El festival llegará a Viena del 12 al 16 de mayo con 35 países participantes, nuevas reglas de votación y un debate internacional marcado por la presencia de Israel.
Eurovisión se prepara para celebrar una de sus ediciones más simbólicas. El festival musical más famoso de Europa cumplirá 70 años en Viena, Austria, donde se realizarán las dos semifinales y la gran final los días 12, 14 y 16 de mayo de 2026, en la Wiener Stadthalle. La edición estará a cargo de la radiodifusora anfitriona ORF y será presentada por Victoria Swarovski y Michael Ostrowski.
Aunque nació como una competencia musical, Eurovisión se ha convertido con el paso de las décadas en un fenómeno de cultura pop que combina espectáculo televisivo, diversidad, identidad nacional, moda, activismo y diplomacia cultural. Cada año, los países participantes utilizan el escenario no solo para presentar canciones, sino también para proyectar símbolos, idiomas, narrativas y posturas que conectan con audiencias de todo el mundo.
La edición 2026 llegará con 35 países en competencia, una cifra menor a la de años recientes y considerada la más baja desde 2004, de acuerdo con reportes internacionales. La reducción está relacionada con la salida de países como España, Irlanda, Eslovenia, Islandia y Países Bajos, que decidieron no participar en protesta por la inclusión de Israel en el certamen, en medio del conflicto en Gaza.
La polémica ha vuelto a poner sobre la mesa una pregunta recurrente: ¿puede Eurovisión mantenerse al margen de la política? Aunque la Unión Europea de Radiodifusión sostiene que el concurso tiene un carácter no político, la historia del festival demuestra que sus escenarios también han reflejado tensiones sociales, conflictos internacionales y debates sobre representación, derechos humanos y libertad artística.
Para esta edición, además, se han anunciado ajustes en las reglas con el objetivo de reforzar la confianza en el sistema de votación y proteger la neutralidad del concurso. Entre los cambios reportados se encuentran nuevas medidas para limitar campañas de promoción desproporcionadas y modificaciones en el peso del jurado profesional dentro de las semifinales.

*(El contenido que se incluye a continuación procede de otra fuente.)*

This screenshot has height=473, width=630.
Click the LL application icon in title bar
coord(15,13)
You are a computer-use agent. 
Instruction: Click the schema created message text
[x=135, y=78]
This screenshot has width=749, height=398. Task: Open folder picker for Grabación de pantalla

Más allá de la competencia, Eurovisión 2026 será una vitrina global para medir el poder de la música como lenguaje común, pero también como espacio de disputa simbólica. Entre vestuarios extravagantes, baladas dramáticas, propuestas electrónicas y performances virales, el festival celebrará siete décadas de historia convertido en algo mucho más grande que una noche de canciones: un espejo de la cultura popular contemporánea.